Clinical Assessment of Emission- and Segmentation-Based MR-Guided Attenuation Correction in Whole-Body Time-of-Flight PET/MR Imaging

The joint maximum-likelihood reconstruction of activity and attenuation (MLAA) for emission-based attenuation correction has regained attention since the advent of time-of-flight PET/MR imaging. Recently, we improved the performance of the MLAA algorithm using an MR imaging–constrained gaussian mixture model (GMM). In this study, we compare the performance of our proposed algorithm with standard 4-class MR-based attenuation correction (MRAC) implemented on commercial systems. Methods: Five head and neck 18F-FDG patients were scanned on PET/MR imaging and PET/CT scanners.

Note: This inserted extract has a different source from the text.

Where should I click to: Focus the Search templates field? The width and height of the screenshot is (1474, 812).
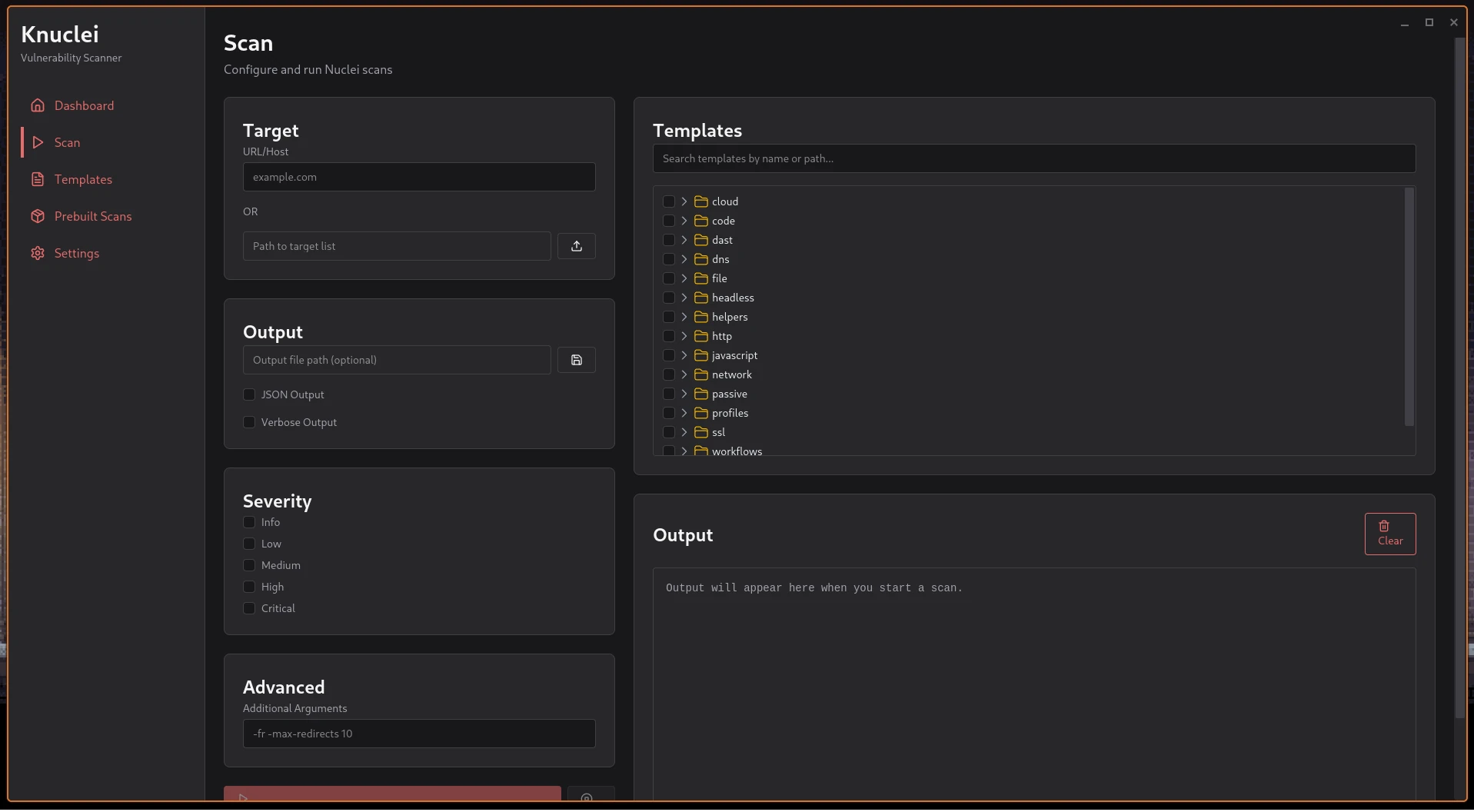coord(1033,158)
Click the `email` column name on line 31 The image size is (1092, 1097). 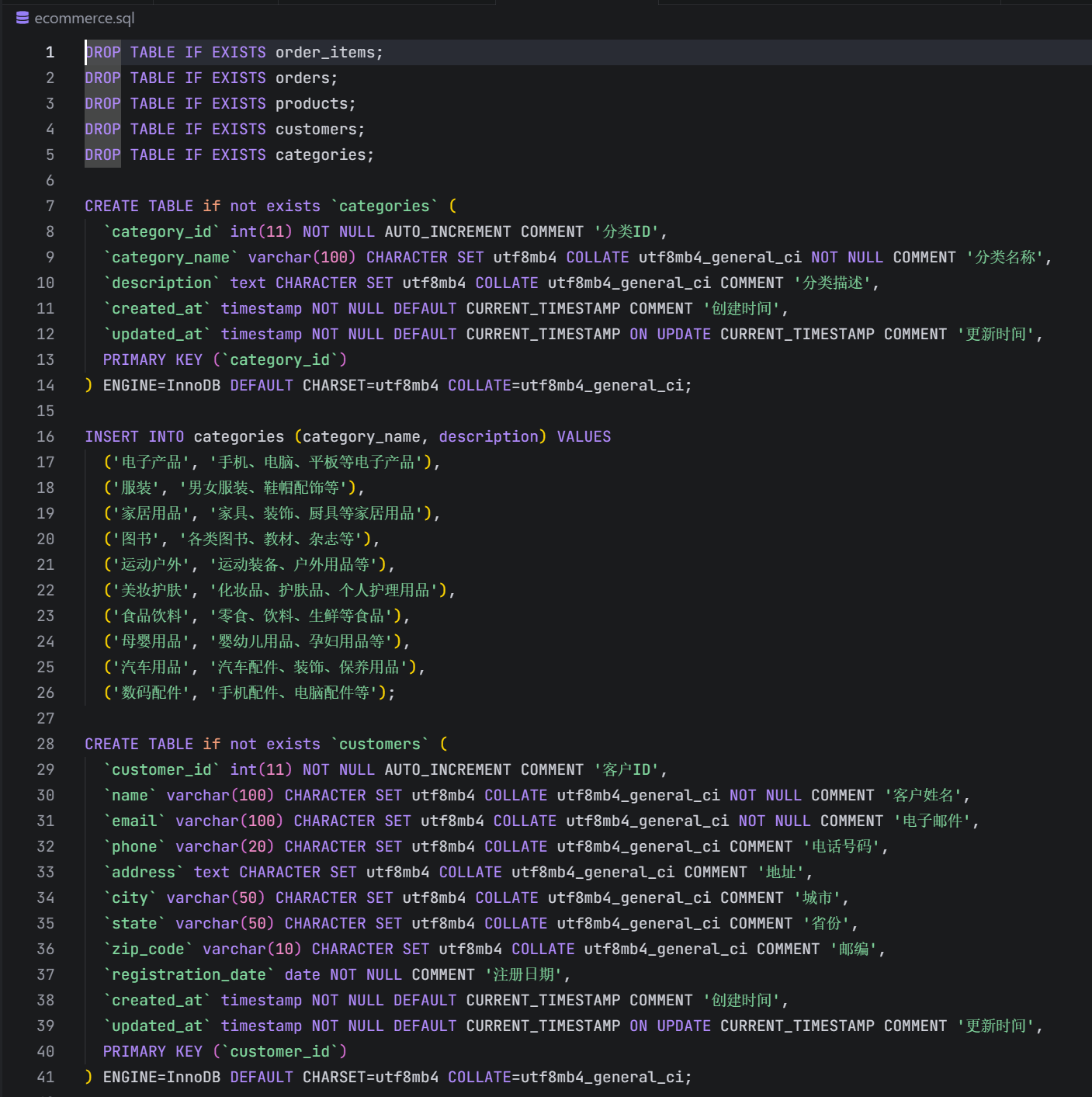point(134,821)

Dixon fat and water MR images were registered to CT images. MRAC maps were derived by segmenting the MR images into 4 tissue classes and assigning predefined attenuation coefficients. For MLAA–GMM, MR images were segmented into known tissue classes, including fat, soft tissue, lung, background air, and an unknown MR low-intensity class encompassing cortical bones, air cavities, and metal artifacts. A coregistered bone probability map was also included in the unknown tissue class. Finally, the GMM prior was constrained over known tissue classes of attenuation maps using unimodal gaussians parameterized over a patient population. Results: The results showed that the MLAA–GMM algorithm outperformed the MRAC method by differentiating bones from air gaps and providing more accurate patient-specific attenuation coefficients of soft tissue and lungs. It was found that the MRAC and MLAA–GMM methods resulted in average standardized uptake value errors of –5.4% and –3.5% in the lungs, –7.4% and –5.0% in soft tissues/lesions, and –18.4% and –10.2% in bones, respectively. Conclusion: The proposed MLAA algorithm is promising for accurate derivation of attenuation maps on time-of-flight PET/MR systems.